Now these epi-marks are "usually, but not always, 'erased' between generations. In homosexuals, these epi-marks aren't erased — they're passed from father-to-daughter or mother-to-son." This according to William Rice, an evolutionary biologist at the University of California Santa Barbara and lead author of the study.

According to Rice, these epi-marks "provide an evolutionary advantage for the parents of homosexuals: They protect fathers of homosexuals from underexposure to testosterone and mothers of homosexuals from overexposure to testosterone while they are in gestation."

But if these epi-marks are not "erased," as they normally are, then when they "carry over to opposite-sex offspring, it can cause the masculinization of females or the feminization of males," which can lead to a child becoming gay.

So in other words, when something goes wrong genetically, and these markers are not erased, the epi-markers which provide an evolutionary advantage to parents instead do evolutionary damage to their offspring.

Now these researchers are quite at pains to avoid saying anything like this, but the logic to me seems inescapable: Homosexual children, on this theory, are born evolutionarily and genetically disadvantaged. They have been overexposed or underexposed to testosterone because something has gone wrong in the process of genetic transmission. In other words, they are the product of a genetic abnormality at best, a birth defect at worst.

Now Rice is quick to add all kinds of qualifiers. These markers are "highly variable" and only "strong" epi-marks will result in homosexual offspring. But if Rice is correct, I expect many abortion-minded parents will want to know exactly how strong this epi-marker is in their unborn children so they can decide whether or not to exercise reproductive choice.

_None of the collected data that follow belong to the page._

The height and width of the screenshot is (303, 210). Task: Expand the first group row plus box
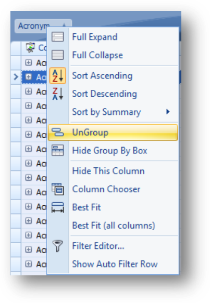click(29, 62)
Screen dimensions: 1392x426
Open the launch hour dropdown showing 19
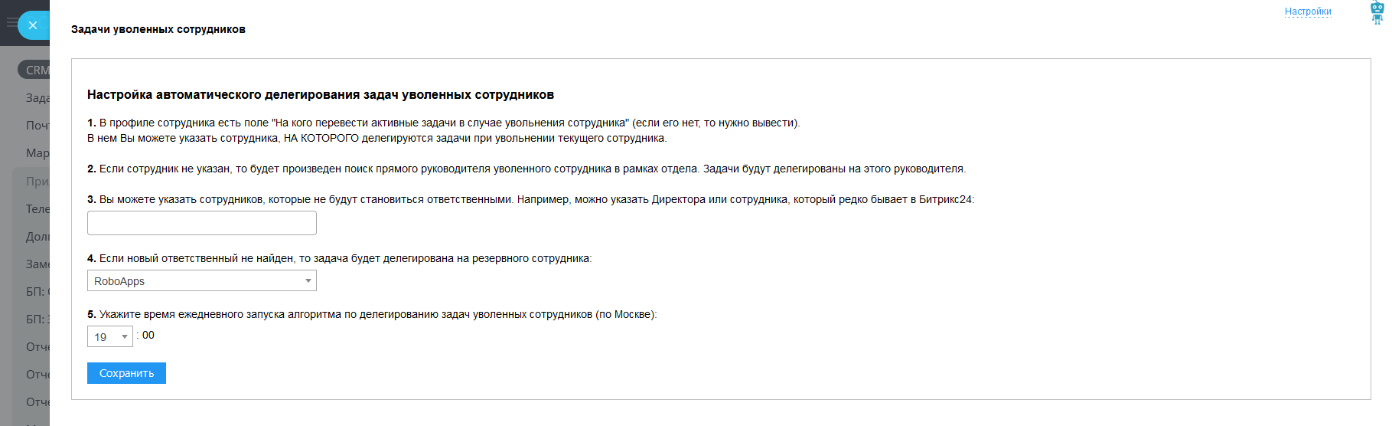(x=109, y=336)
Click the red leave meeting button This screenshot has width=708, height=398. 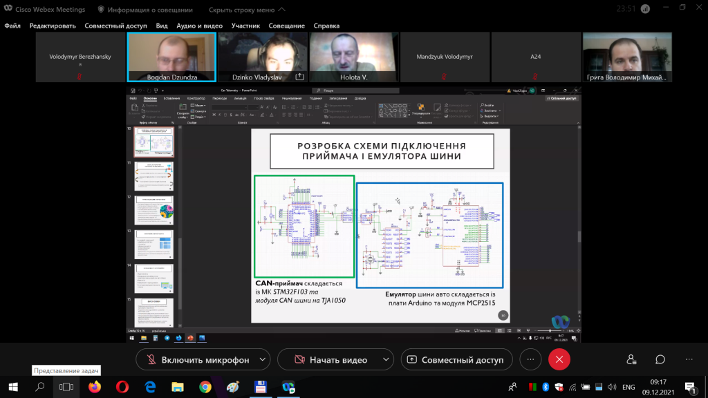point(559,359)
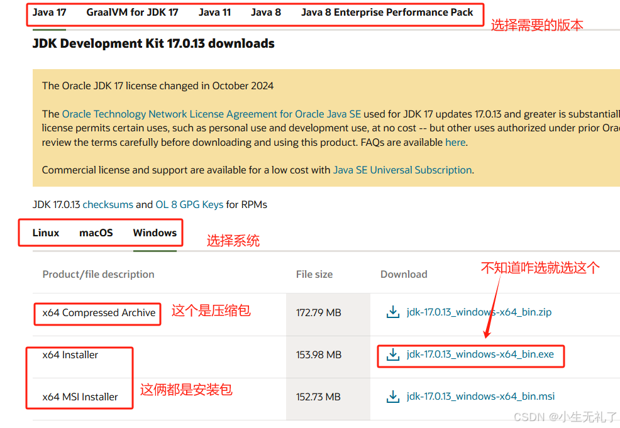Select the macOS operating system tab
Image resolution: width=620 pixels, height=428 pixels.
coord(96,233)
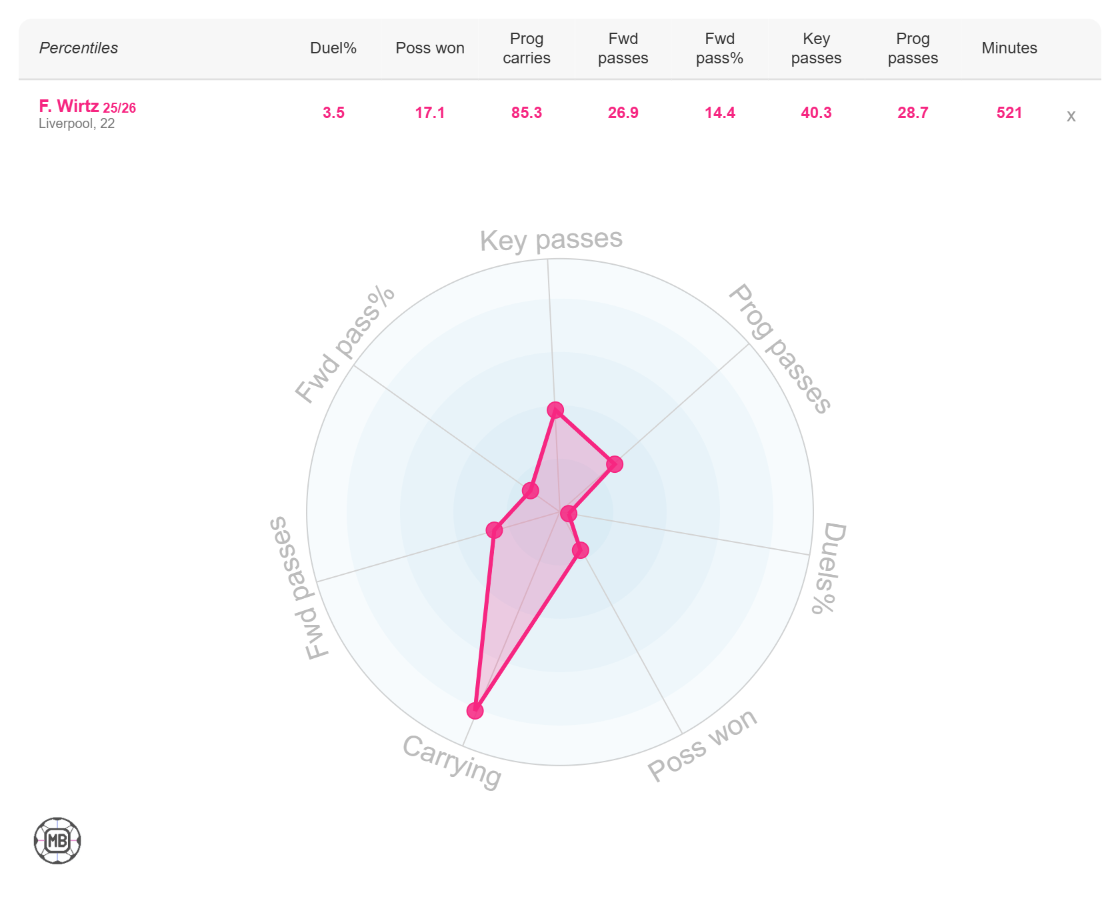Click the Prog carries column header
The height and width of the screenshot is (915, 1120).
tap(527, 48)

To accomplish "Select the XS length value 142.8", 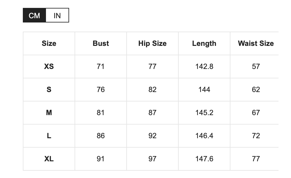I will click(204, 67).
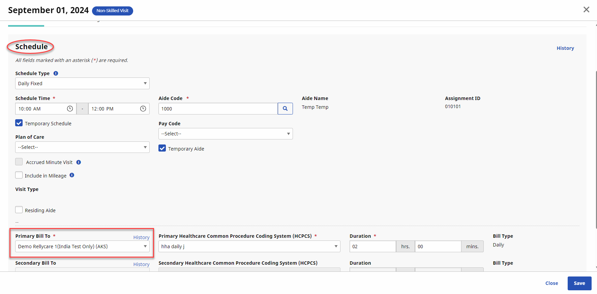Open Primary Bill To History link
This screenshot has width=597, height=294.
[141, 237]
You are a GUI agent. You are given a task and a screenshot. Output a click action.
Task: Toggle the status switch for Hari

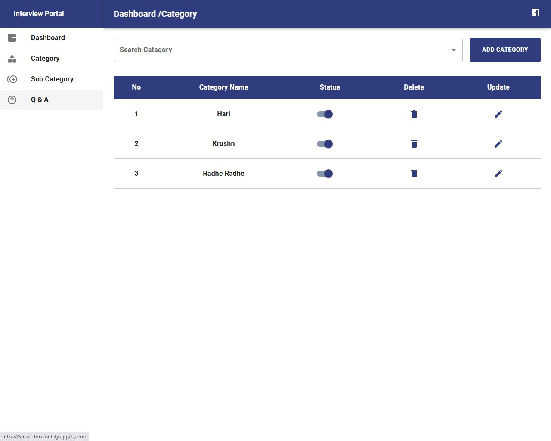[x=325, y=114]
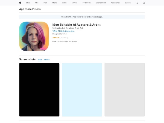Go to iPad in navigation bar
164x123 pixels.
point(45,3)
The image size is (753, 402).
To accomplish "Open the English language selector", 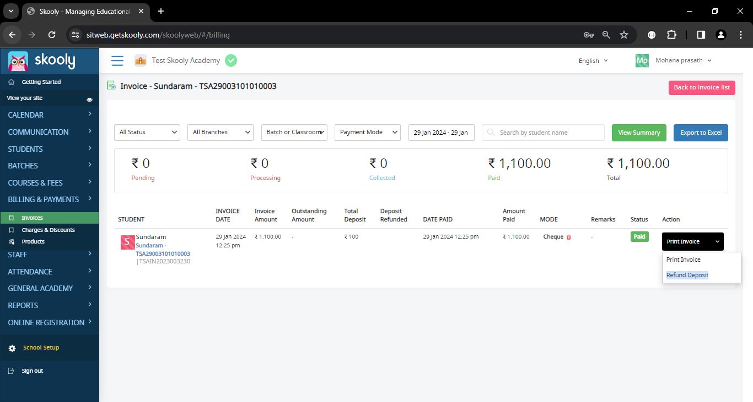I will pyautogui.click(x=593, y=61).
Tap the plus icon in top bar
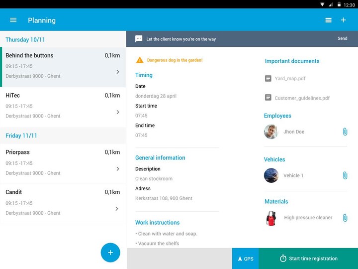 click(x=343, y=20)
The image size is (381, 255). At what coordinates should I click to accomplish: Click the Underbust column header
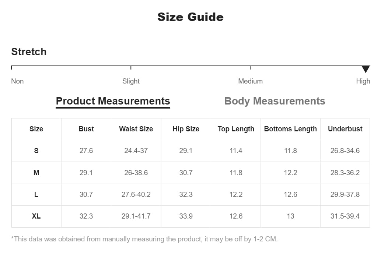345,129
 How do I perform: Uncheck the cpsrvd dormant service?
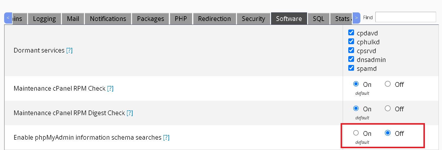click(x=351, y=50)
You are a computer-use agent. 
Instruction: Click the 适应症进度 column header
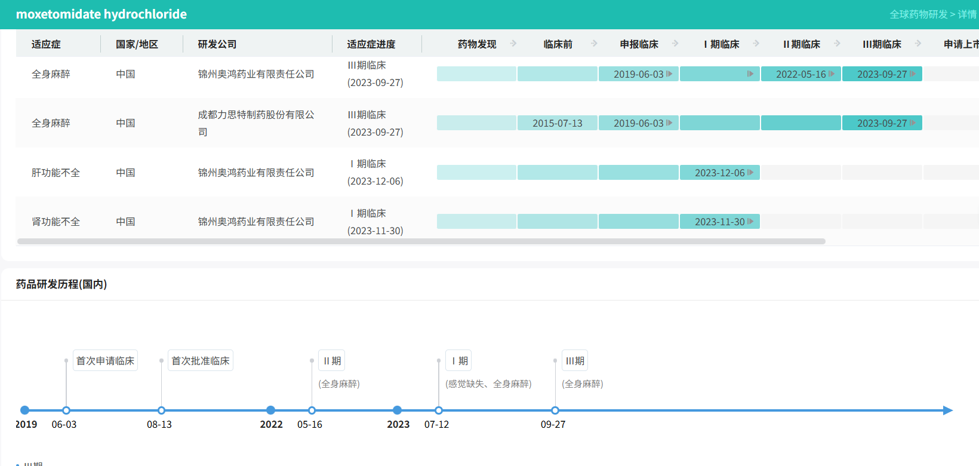tap(371, 44)
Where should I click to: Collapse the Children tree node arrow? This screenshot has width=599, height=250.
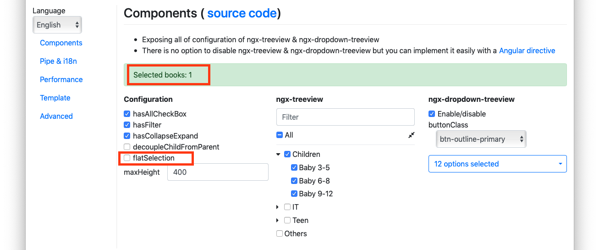click(278, 155)
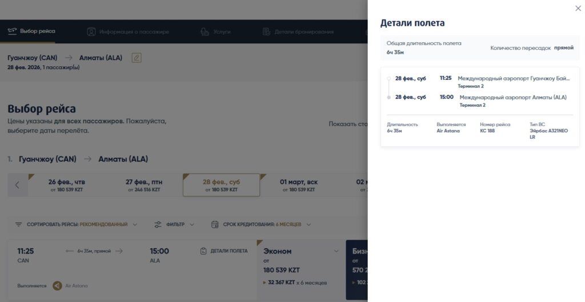Click the credit term calendar icon
Image resolution: width=585 pixels, height=302 pixels.
[215, 224]
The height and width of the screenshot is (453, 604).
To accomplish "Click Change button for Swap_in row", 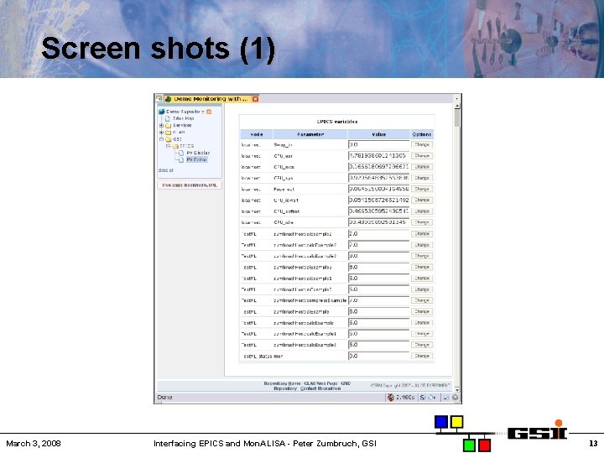I will (x=422, y=145).

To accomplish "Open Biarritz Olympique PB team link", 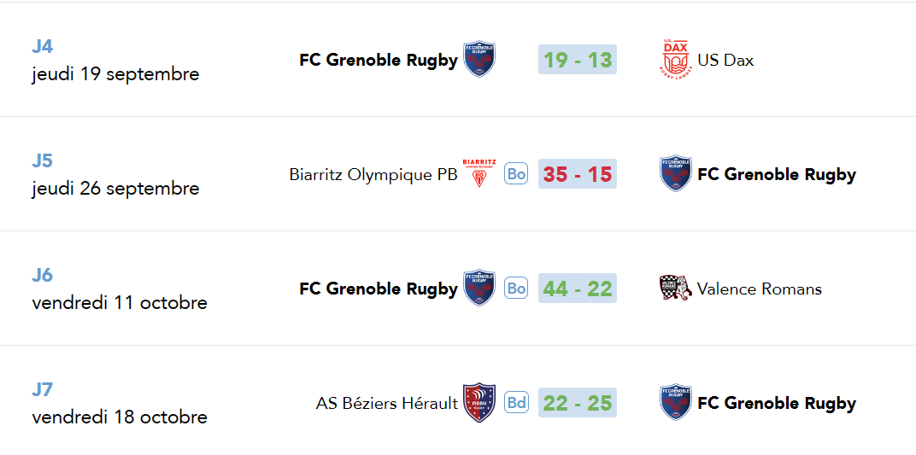I will pyautogui.click(x=373, y=174).
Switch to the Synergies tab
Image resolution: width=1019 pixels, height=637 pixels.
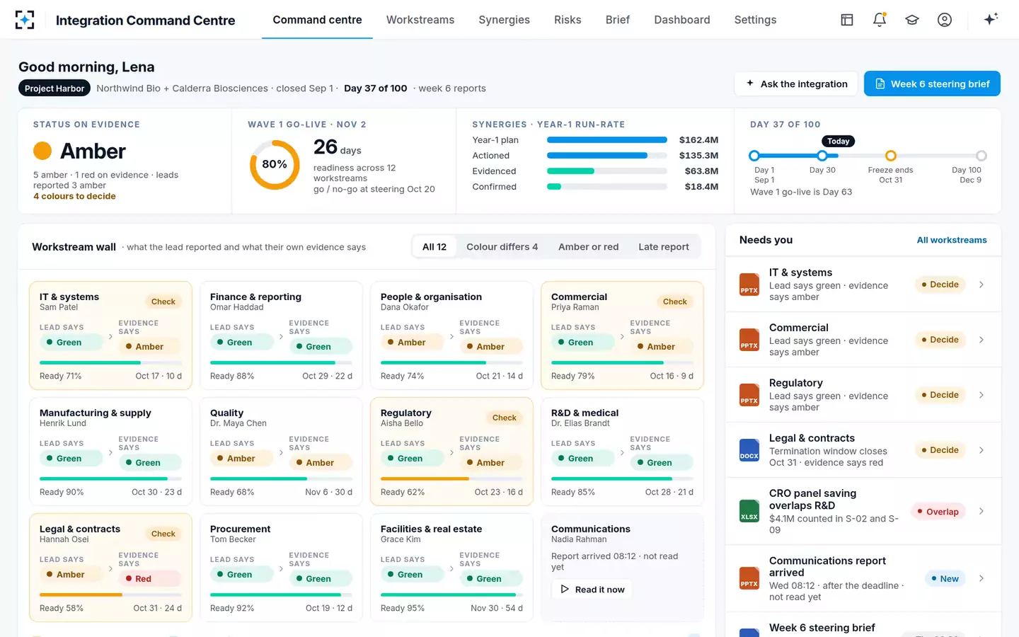point(504,20)
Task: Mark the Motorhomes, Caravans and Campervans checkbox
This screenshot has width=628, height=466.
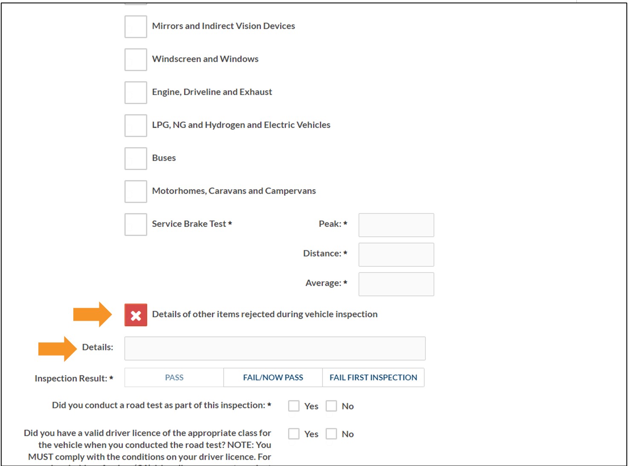Action: pyautogui.click(x=136, y=191)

In fact, I expect that if this theory gains some currency, it will not be long before we have legislation from the homoexual lobby prohibiting "sex-selection" abortions on any child carrying this epi-marker. They'll be happy to let you abort anyone else, but these children will be as protected in the womb as unhatched bald eagles.

Koebler's article adds even more qualifiers and caveats. The model "still needs to be tested on real-life parent-offspring pairs," "is a "story that looks really good," although "more verification [is] needed," and "we need other studies to look at it empirically."

Rice says his theory "can be tested and proven within six months," because "it's easy to test." And, he concludes, "If it's a bad idea, we can throw it away in short order."

I'm guessing this is a theory that will soon find its way to the scientific dustbin, if only because homosexual activists will find themselves not wanting it to be true even if it is.

Under a Judeo-Christian moral construct, we can freely admit that we do not understand the origin of all of our impulses. But it is not necessary to understand the source of every impulse to know that self-destructive impulses must be resisted at all costs. That's what the message of the gospel is all about — that there is power in Christ to resist dark impulses, no matter what the source, that will destroy us if indulged.

It was fashionable for a time — and it may be still — to believe that alcoholics were born with a predisposition to alcoholism. But even if they were "born that way," genetics was disallowed by those who loved them as an excuse to engage in behavior that would destroy them, their lives, their health, their marriages and their families.

I do not for one moment believe that homosexuality is pre-determined, either genetically or epigenetically. But even were it true, it would make no ultimate difference. We are still back to the simple truth that homosexual behavior, regardless of the source of the impulse, is always a matter of choice. And by God's grace, everyone is capable of making better choices, starting today.